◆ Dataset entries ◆
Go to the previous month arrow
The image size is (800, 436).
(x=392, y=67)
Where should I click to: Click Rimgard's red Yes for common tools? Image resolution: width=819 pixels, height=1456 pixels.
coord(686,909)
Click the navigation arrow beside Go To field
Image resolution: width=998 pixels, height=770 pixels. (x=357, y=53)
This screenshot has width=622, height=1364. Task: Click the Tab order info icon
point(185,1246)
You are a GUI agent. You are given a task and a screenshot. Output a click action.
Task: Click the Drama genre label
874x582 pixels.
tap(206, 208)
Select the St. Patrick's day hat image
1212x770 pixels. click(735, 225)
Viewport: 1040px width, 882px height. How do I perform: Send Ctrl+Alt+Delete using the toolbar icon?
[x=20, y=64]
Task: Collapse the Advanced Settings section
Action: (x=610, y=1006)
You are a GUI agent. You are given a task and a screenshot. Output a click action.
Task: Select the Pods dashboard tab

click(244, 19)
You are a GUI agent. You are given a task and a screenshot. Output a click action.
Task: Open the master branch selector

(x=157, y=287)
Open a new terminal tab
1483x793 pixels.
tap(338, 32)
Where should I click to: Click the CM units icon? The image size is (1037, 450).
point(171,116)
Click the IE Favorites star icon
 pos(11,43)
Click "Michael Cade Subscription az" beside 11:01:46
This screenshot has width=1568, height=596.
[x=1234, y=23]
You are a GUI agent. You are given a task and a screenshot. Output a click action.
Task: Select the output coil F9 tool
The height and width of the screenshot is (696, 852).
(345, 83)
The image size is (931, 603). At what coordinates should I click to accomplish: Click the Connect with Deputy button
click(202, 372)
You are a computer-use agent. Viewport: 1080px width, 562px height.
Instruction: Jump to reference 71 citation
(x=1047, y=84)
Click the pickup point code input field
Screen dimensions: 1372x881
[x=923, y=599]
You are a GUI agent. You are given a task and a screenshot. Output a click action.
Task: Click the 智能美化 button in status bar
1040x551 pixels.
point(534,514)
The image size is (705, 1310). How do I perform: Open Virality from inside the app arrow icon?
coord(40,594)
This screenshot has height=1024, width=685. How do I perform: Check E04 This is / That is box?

◆ What you will do ◆
Your answer should repeat every entry exactly.

◆ Result of the task ◆
Go to the previous month arrow
The image size is (800, 436).
(x=392, y=67)
Where should I click to: Click Rimgard's red Yes for common tools? Image resolution: width=819 pixels, height=1456 pixels.
coord(686,909)
Click the navigation arrow beside Go To field
Image resolution: width=998 pixels, height=770 pixels. (x=357, y=53)
This screenshot has width=622, height=1364. Task: Click the Tab order info icon
point(185,1246)
You are a GUI agent. You are given a task and a screenshot. Output a click action.
Task: Click the Drama genre label
874x582 pixels.
tap(206, 208)
Select the St. Patrick's day hat image
1212x770 pixels. click(735, 225)
Viewport: 1040px width, 882px height. How do I perform: Send Ctrl+Alt+Delete using the toolbar icon?
[x=20, y=64]
Task: Collapse the Advanced Settings section
Action: (x=610, y=1006)
You are a GUI agent. You are given a task and a screenshot. Output a click action.
Task: Select the Pods dashboard tab

click(244, 19)
You are a GUI agent. You are given a task and a screenshot. Output a click action.
Task: Open the master branch selector

(x=157, y=287)
Open a new terminal tab
1483x793 pixels.
tap(338, 32)
Where should I click to: Click the CM units icon? The image size is (1037, 450).
point(171,116)
Click the IE Favorites star icon
 pos(11,43)
Click "Michael Cade Subscription az" beside 11:01:46
This screenshot has width=1568, height=596.
[x=1234, y=23]
You are a GUI agent. You are given a task and a screenshot. Output a click action.
Task: Select the output coil F9 tool
The height and width of the screenshot is (696, 852).
(345, 83)
The image size is (931, 603). At what coordinates should I click to accomplish: Click the Connect with Deputy button
click(202, 372)
You are a computer-use agent. Viewport: 1080px width, 562px height.
Instruction: Jump to reference 71 citation
(x=1047, y=84)
Click the pickup point code input field
Screen dimensions: 1372x881
[x=923, y=599]
You are a GUI agent. You are given a task and a screenshot. Output a click action.
Task: Click the 智能美化 button in status bar
1040x551 pixels.
point(534,514)
The image size is (705, 1310). How do I perform: Open Virality from inside the app arrow icon?
coord(40,594)
This screenshot has height=1024, width=685. How do I perform: Check E04 This is / That is box?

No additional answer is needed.